Southwest Licking is also a growing district. In the last five years it has added 485 students. The district’s middle school was built for 700 students and houses 900. The high school was built for 950 students and now serves 1,200.

Statewide, however, public school enrollments have been falling, especially in urban areas. In 1979 there were about 2.1 million students in public schools, according to the Ohio Department of Education. In 2009, there were 1.8 million – a drop of about 15 percent in 30 years.

State aid is likely to fall. Ohio is one of 46 states facing budget shortfalls. At least an $8 billion deficit is anticipated when the next two-year budget is hashed out. After escaping draconian cuts in the current budget cycle thanks to a one-time infusion of federal stimulus funds, state school spending is bound to be on the chopping block with anticipated cuts from a few percent to as much as 20 percent.

“If it’s an $8 billion to $10 billion (state budget) hole, how is that going to be filled?” said Scott Ebright of the Ohio School Boards Association. And with high unemployment, many of the 178 districts with school income taxes are taking a hit, he said.

Ebright said districts are realigning schools to make class sizes more uniform, outsourcing transportation and food service, consolidating purchasing with other districts and sometimes instituting joint hiring functions. Two districts – Rittman and Orrville in Wayne County have been sharing a superintendent and treasurer, along with other central office staff.

Real savings, however, mean reducing labor costs, which make up 70 percent to 80 percent of a district’s spending. West Carrollton schools, in suburban Dayton, have been reducing staff for years following a wrenching budget battle in 2003. “We we will never be in that situation again,” said West Carrollton Schools Superintendent Rusty Clifford. “It’s devastating to the community.”

Clifford said the district now looks years ahead to anticipate costs. For example, the district is planning reductions for 2013 when the board will ask voters to approve a levy. “Five of the last seven years we’ve reduced the budget. We’ve cut costs. The real savings are cumulative. Three years down the road a cut makes a big difference,” he said. That means when voters passed a renewal levy in May but rejected a second request for new money, the board didn’t have to wring its hands and threaten more cuts.

Cutting costs now is part of the district’s culture. “We’re on the ballot in November with the smallest millage in history,” said Clifford said. “We’re not threatening to reduce staff, cut transportation or athletics.”

It’s become the culture in the Columbiana County community of Leetonia, too. The district has been slashing budgets – and reducing staff – for years. Levies have failed seven times in the last two years, including most recently in May. The district has eliminated one principal position and nine teaching jobs as well as other positions since 2007 in an attempt to stay above water financially.
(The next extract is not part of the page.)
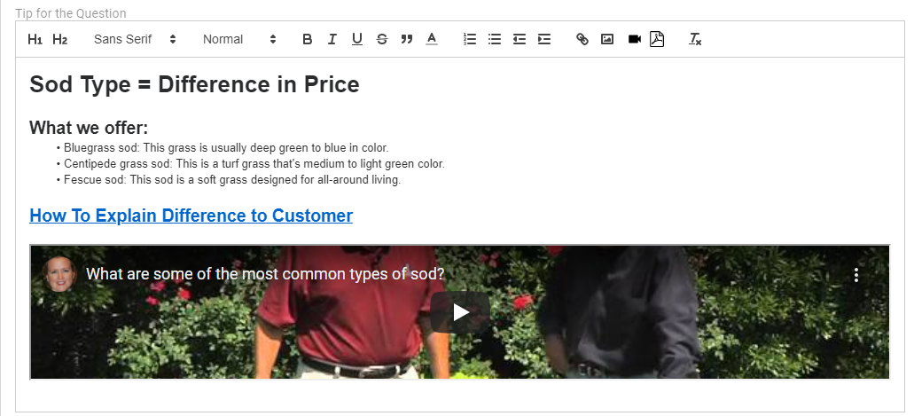914x416 pixels.
Task: Toggle italic formatting
Action: point(332,39)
Columbiana County’s 13 percent unemployment rate is at least partially to blame, says Leetonia Superintendent Robert Mehno. “We now have two teachers teaching all math courses in the high school – six different courses,” he said. The high school also has only two science teachers to teach biology, chemistry, physics, anatomy, and physiology.

Menho said he is planning on a 10 percent reduction in state funds. The district receives more than 70 percent of its funding from the state and the last time voters approved a levy request was 1991.

However, at least one cost reduction had unintended consequences. When the district reduced bus transportation, Menho said nearby neighboring districts (there are three districts within six miles) sent buses into the Leetonia district to poach students. They picked up the kids and transported them out of the district to their schools.

Meanwhile, in Southwest Licking, Superintendent Yocum is still looking for ways to save. State auditors are examining district spending to make recommendations on what expenses could be reduced or eliminated.

“We may not be able to make enough cuts to be solvent,” Yocum said.